Technical Case Study: Engineering a High-Fidelity chatbot AI Agent Infrastructure

How I engineered a custom AI stack using n8n, Typebot, and Docker on a VPS.

Technical Case Study: Engineering a High-Fidelity chatbot AI Agent Infrastructure

Technical Case Study: Engineering a High-Fidelity chatbot AI Agent Infrastructure

By: Luis R. | Chatbot Developer & Infrastructure Engineer

Chatbot Architecture Overview

This project demonstrates my ability to bridge the gap between creative conversational design and robust backend engineering. By self-hosting a professional-grade AI ecosystem, I have mastered the complexities of Low-Code orchestration, Linux environments, and API architecture required for modern Chatbot Developer roles.

The Challenge: Beyond “Out of the Box”

While many entry-level developers rely on managed, restricted platforms, I chose to engineer a custom stack using n8n and Typebot on Oracle Cloud (VPS). This approach ensures full data sovereignty and vertical scalability, though it introduces significant infrastructure hurdles that require an “Ultra Instinct” troubleshooting mindset.

Phase 1: Overcoming Installation Constraints

The Problem: Standard installations of orchestration tools often encounter routing conflicts when placed in specific directory structures. Initial attempts led to permission errors and service instability.

The Solution: I pivoted to a subdomain-first architecture. By isolating the logic on a dedicated subdomain, I eliminated directory-level conflicts and established a clean, containerized environment for Docker services.

The Insight: Chatbot development scalability starts with clean infrastructure separation.

Phase 2: Solving the “Invisible” Header Mystery (Nginx & Proxies)

The Problem: A critical failure occurred when connecting the frontend to the backend logic. Despite having SSL active via Cloudflare and CyberPanel, security headers were being stripped. The “Origin” mismatch prevented Webhooks from firing, resulting in a disconnected experience.

The Action: I implemented Nginx as a Reverse Proxy/Intermediary. I manually configured the Nginx environment to explicitly pass vital headers (X-Forwarded-For, X-Real-IP) and managed the handshake between external web traffic and the internal Docker network.

The Result: A rock-solid communication bridge that maintains session integrity and secures the data layer.

n8n Logic Flow

Phase 3: The “CURL” Revelation (Data Mapping & Debugging)

The Problem: The bot was successfully connected, but response bubbles appeared empty. Logs showed a “200 OK” status, yet no data rendered on the UI.

The Action: I used CURL via the terminal to intercept and analyze the raw JSON payload.

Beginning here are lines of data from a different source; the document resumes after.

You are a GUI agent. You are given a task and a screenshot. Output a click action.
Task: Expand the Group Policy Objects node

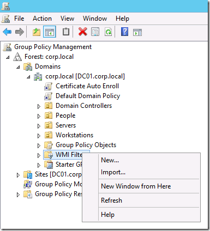tap(39, 145)
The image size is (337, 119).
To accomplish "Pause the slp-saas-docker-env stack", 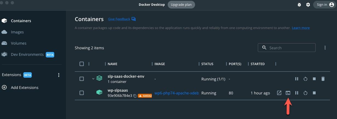I will [x=296, y=79].
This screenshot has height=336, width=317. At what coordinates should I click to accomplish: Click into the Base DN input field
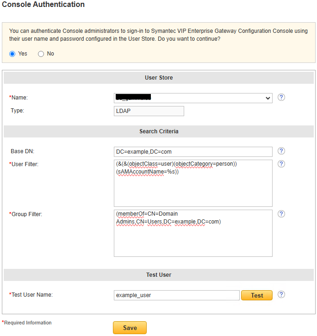[193, 152]
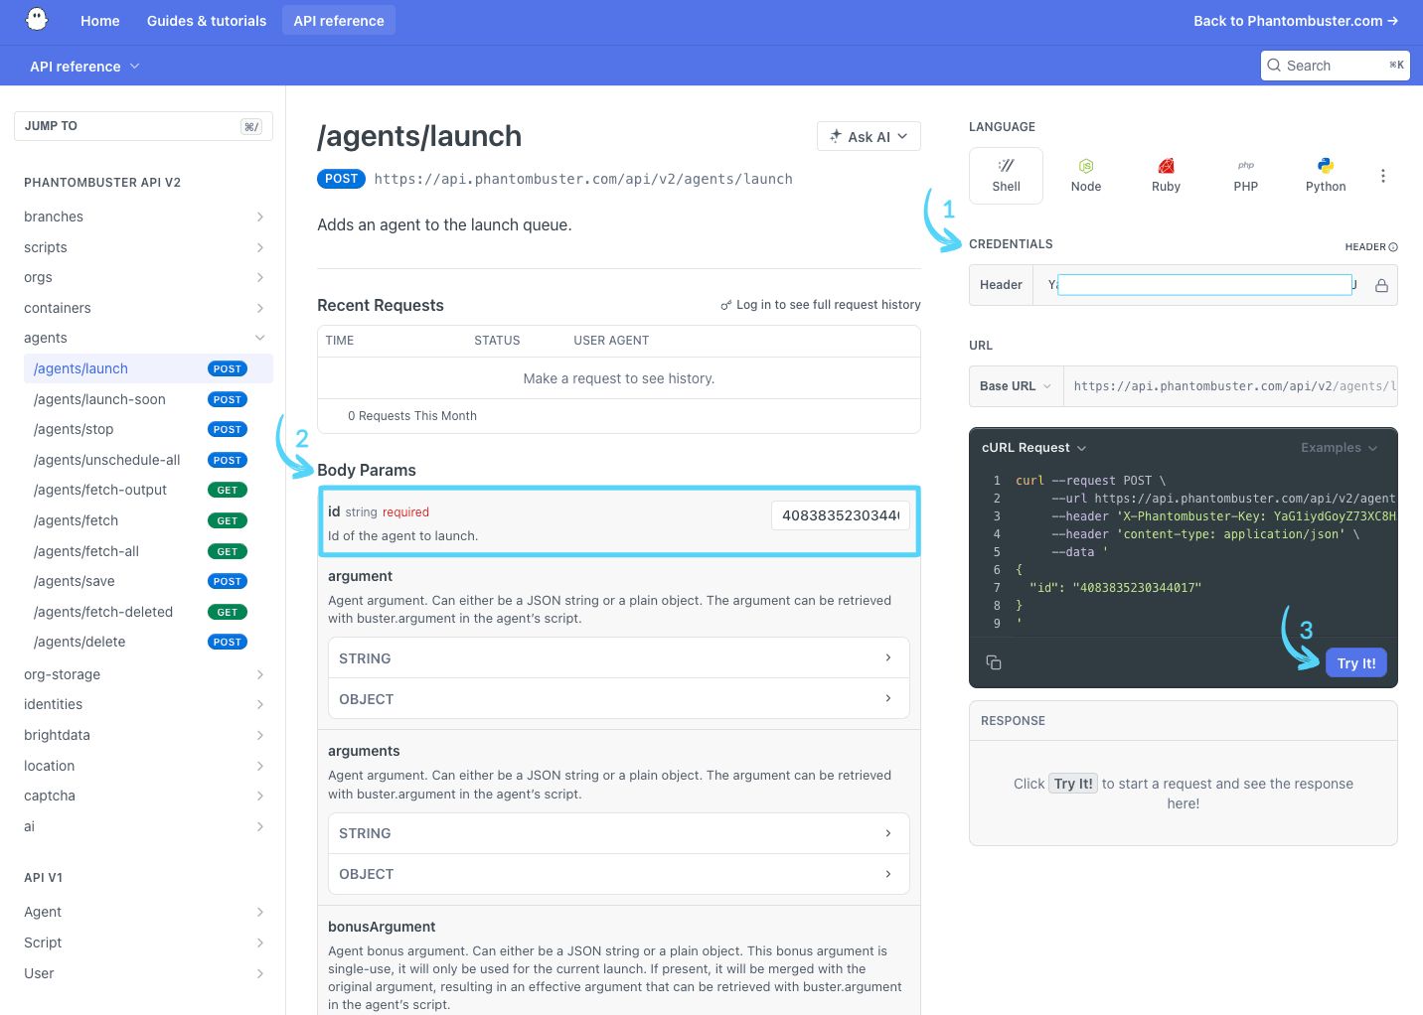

The Discovery: The logic looked for a top-level property, but the actual response was nested within a specific object path (data.output).

The Fix: A surgical adjustment to the Property Path resolved the issue instantly.

The Lesson: Debugging with low-level tools like CURL is the most efficient way to ensure data integrity in complex API integrations.

Value Proposition for Chatbot Teams

Through this project, I have proven I possess the technical autonomy and analytical depth necessary for a Chatbot Developer:

  • Infrastructure Mastery: Experience with Docker, VPS management, and Nginx proxies.

  • Analytical Abstraction: Ability to map complex data flows between disparate platforms.

  • Problem-Solving Mindset: A proactive approach to researching and solving technical “roadblocks.”

  • Precision: An obsession with technical accuracy, from SSL configurations to JSON nesting.

I am prepared to apply this technical rigor to build efficient, scalable, and human-centric conversational solutions.